Lo que identificó Bush, es que son tan diferentes la cultura y la forma de operar de los innovadores y de los ejecutores del legado (para llamarlos de alguna manera), que tratar de convencer a unos y otros que operen bajo los mismos estándares no solo es dañino, sino que termina por destruir completamente la cultura interna.

Lo que hizo Bush fue crear estructuras en donde unos no dominen a los otros, sino crear una serie de principios, que una vez interiorizados, les permitan a unos y a otros convivir en paz, y trabajar por un propósito común:

-El primer principio es el de ambientar espacios donde el grupo de los innovadores (él los llama artistas) puedan tener espacios de libertad con presupuesto para operar sin las interferencias de poca credibilidad del otro grupo (que la llama de los soldados).

-El segundo principio, llamado por él de Equilibrio Dinámico es el de apoyar y consentir de igual manera a unos y a otros. Ambos equipos se tienen que sentir igual de importantes. Demeritar a uno para exaltar al otro es un cancer que ha probado ser de muy alto riesgo.

-Finalmente el tercer principio es saber manejar con tacto y a tiempo el momento de hacer la transferencia de tecnologías o innovaciones con potencial desde el ámbito de los artistas al de los soldados y administrar la tensión que a veces esto genera. Para esto se necesita un líder con credibilidad en ambos bandos que sepa manejar las tensiones políticas.
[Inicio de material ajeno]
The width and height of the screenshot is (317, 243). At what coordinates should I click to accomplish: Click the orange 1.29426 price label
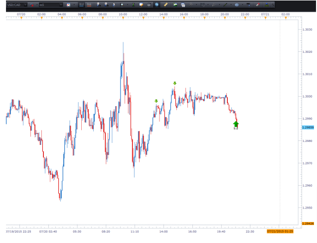click(x=308, y=224)
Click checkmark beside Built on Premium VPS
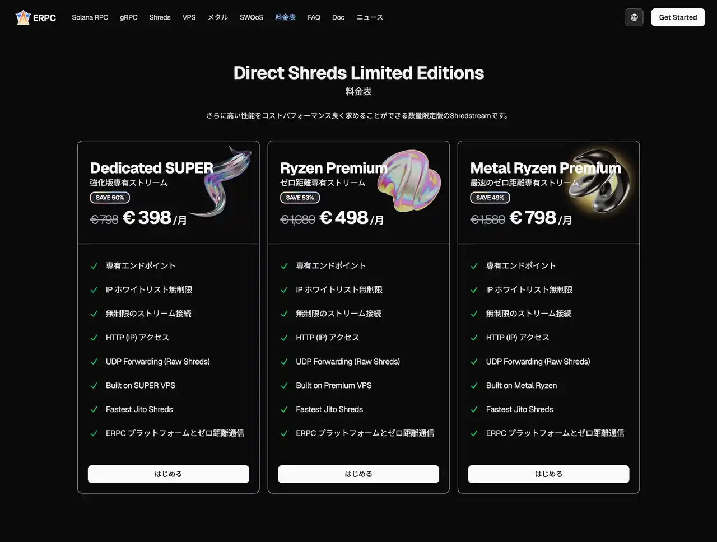This screenshot has width=717, height=542. [x=284, y=386]
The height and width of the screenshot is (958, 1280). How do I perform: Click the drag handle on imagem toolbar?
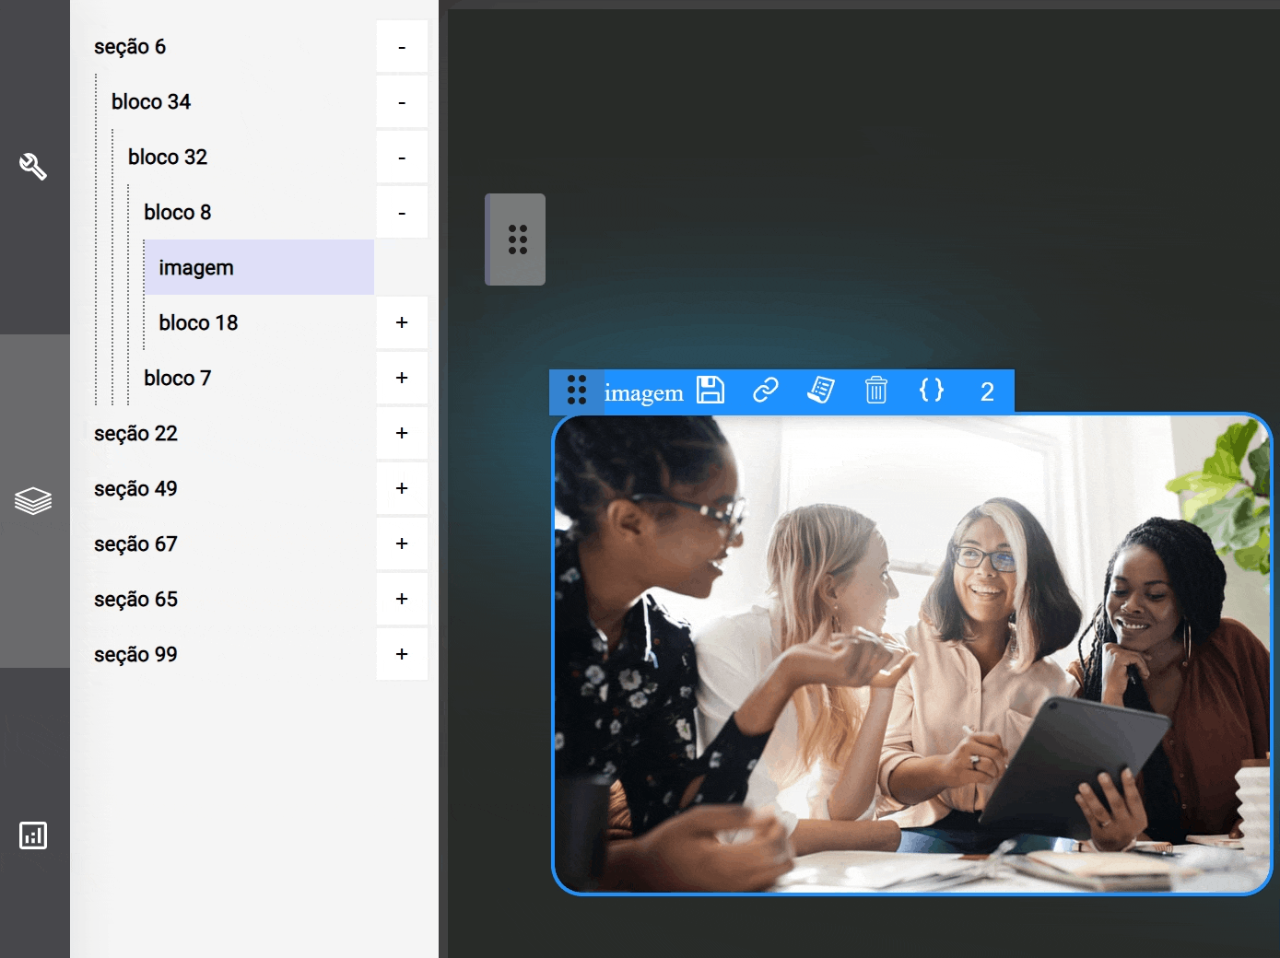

En momentos en que todas las organizaciones se debaten por la necesidad de innovar, e invierten sumas generosas para hacer cambios de cultura que inunden de innovación a su organización, profundizar en la teoría de Bush podría ser la solución. Es bien factible, que, en el fondo de un cajón, esté olvidado ese invento que muchas veces puede ganar una guerra.